> Task requirements:
Copy the lines of the listing that begin at the line containing "Where should I click to: Edit" and end after the line containing "The image size is (1000, 650). coord(667,19)", and change "user avatar" to "profile icon" while keeping everything else the same. Omit the pictures.

Element lookup listing:
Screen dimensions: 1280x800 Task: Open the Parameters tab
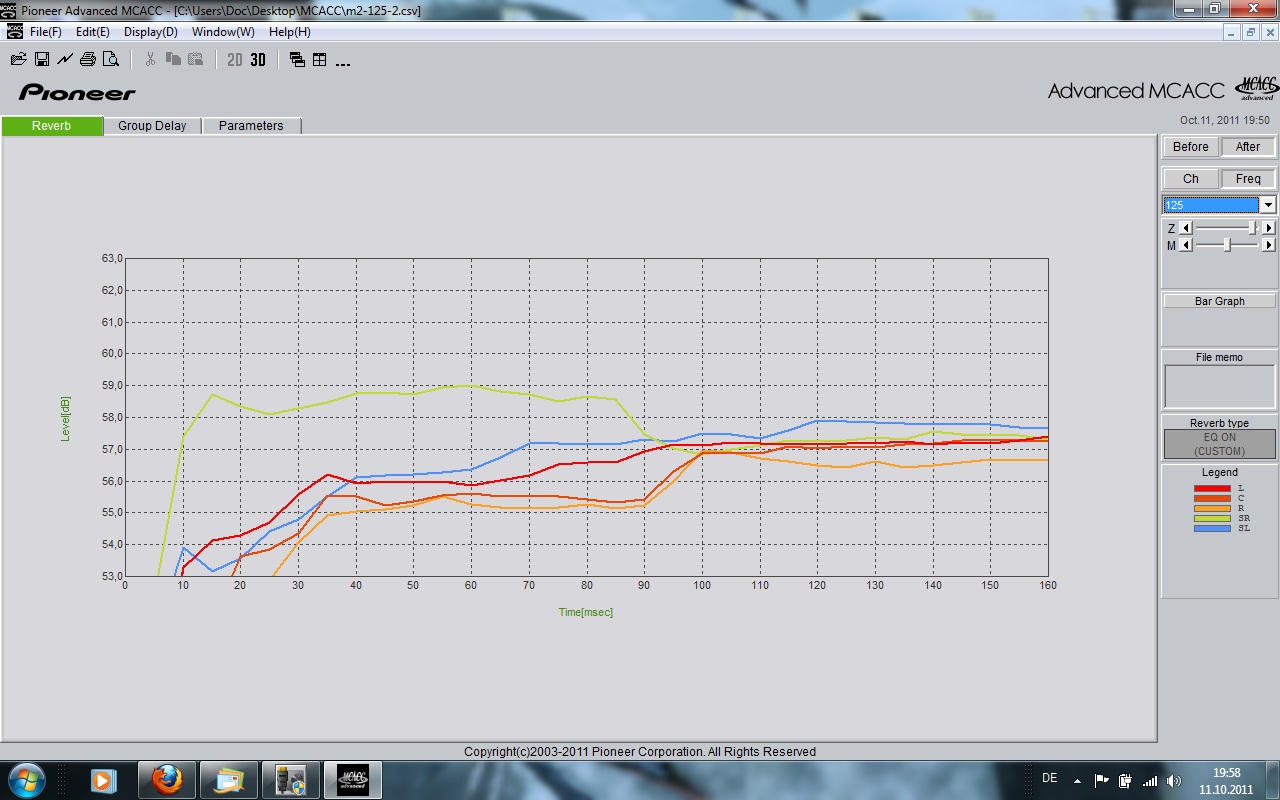click(251, 126)
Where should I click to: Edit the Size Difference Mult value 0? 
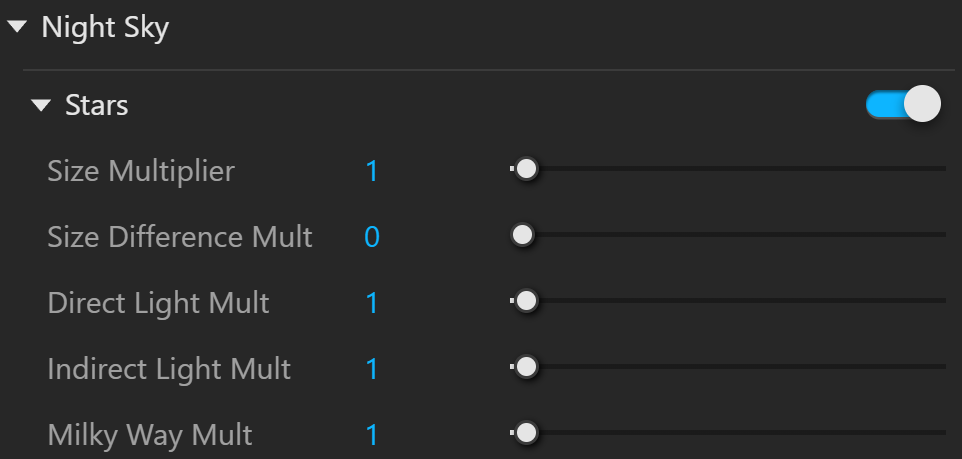[372, 237]
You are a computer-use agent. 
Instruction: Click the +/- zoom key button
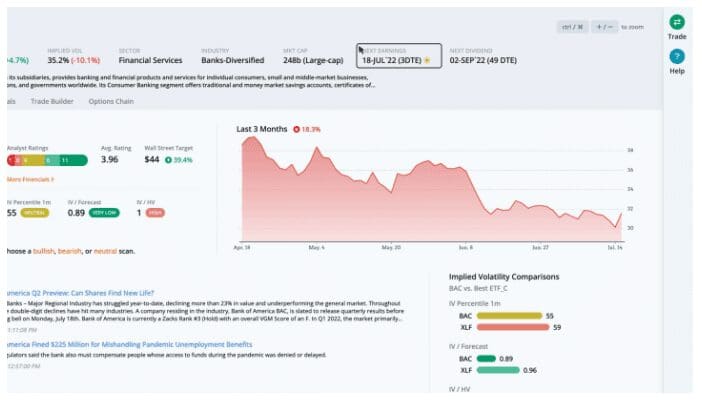coord(602,27)
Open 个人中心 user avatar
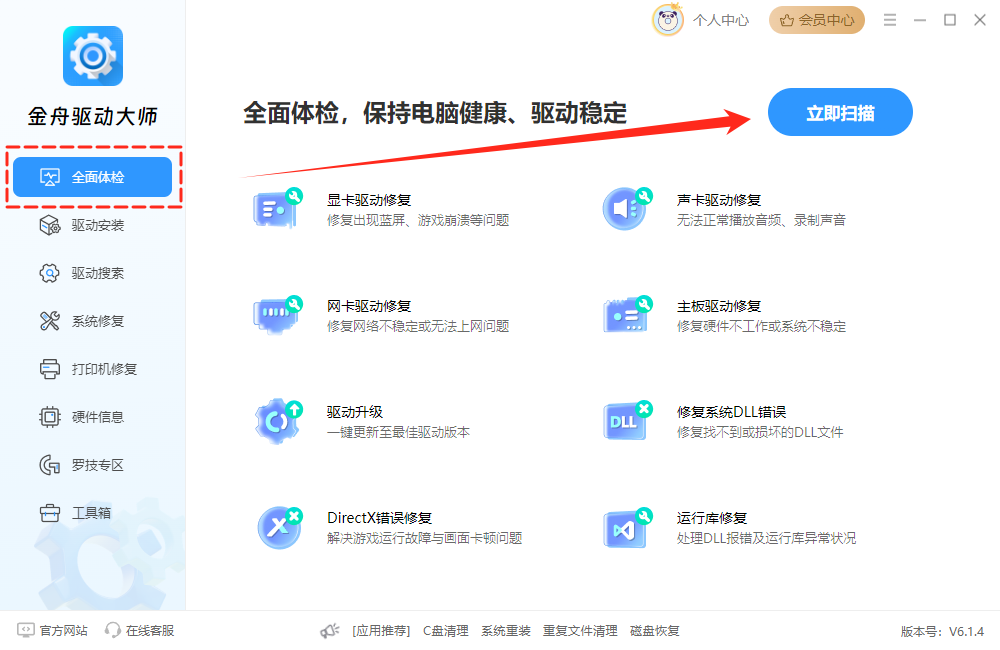The image size is (1000, 650). coord(667,19)
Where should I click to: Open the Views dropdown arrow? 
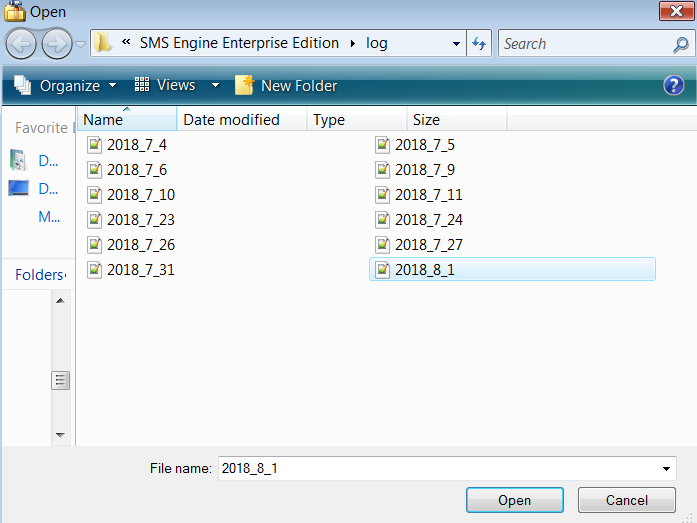point(215,86)
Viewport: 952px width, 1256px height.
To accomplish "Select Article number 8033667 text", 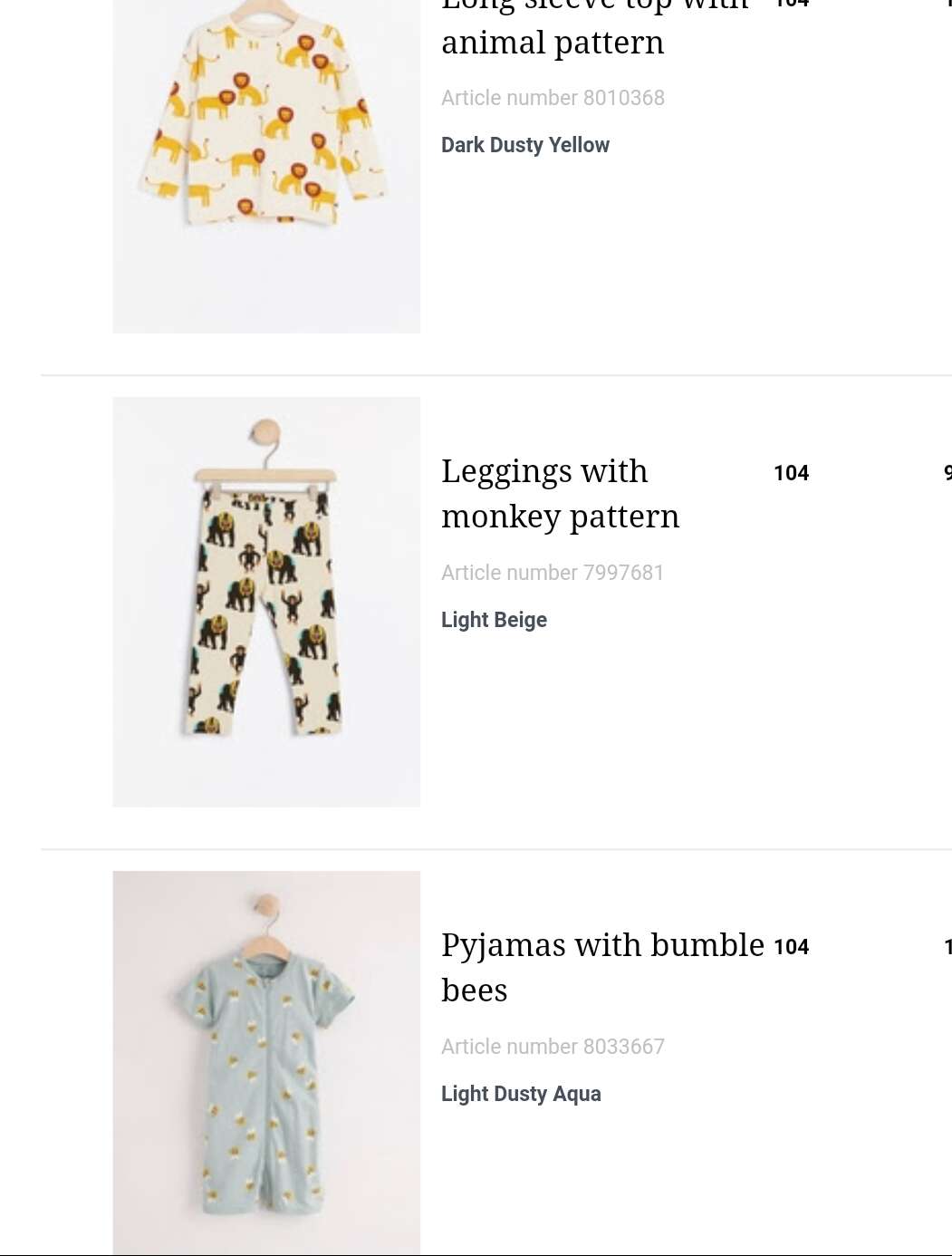I will pyautogui.click(x=553, y=1047).
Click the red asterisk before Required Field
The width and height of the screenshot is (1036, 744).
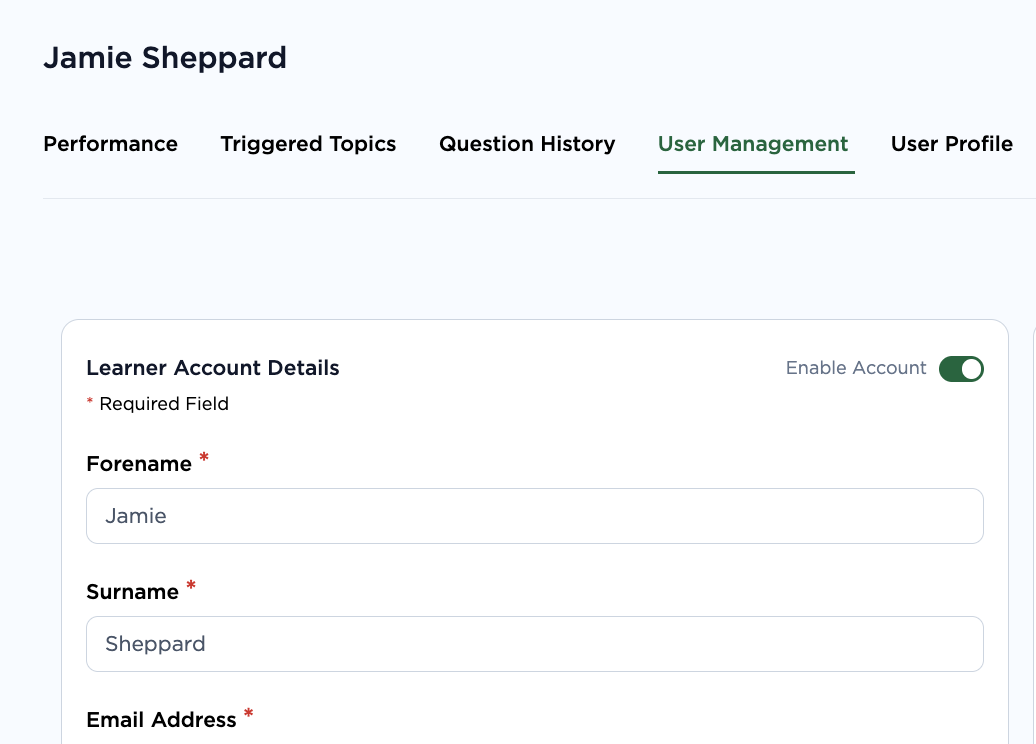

> The solution:
Where should I click to: Edit the Size Difference Mult value 0? 
[372, 237]
You are a computer-use agent. 
Instruction: Click the +/- zoom key button
coord(602,27)
Open 个人中心 profile icon
The image size is (1000, 650). coord(667,19)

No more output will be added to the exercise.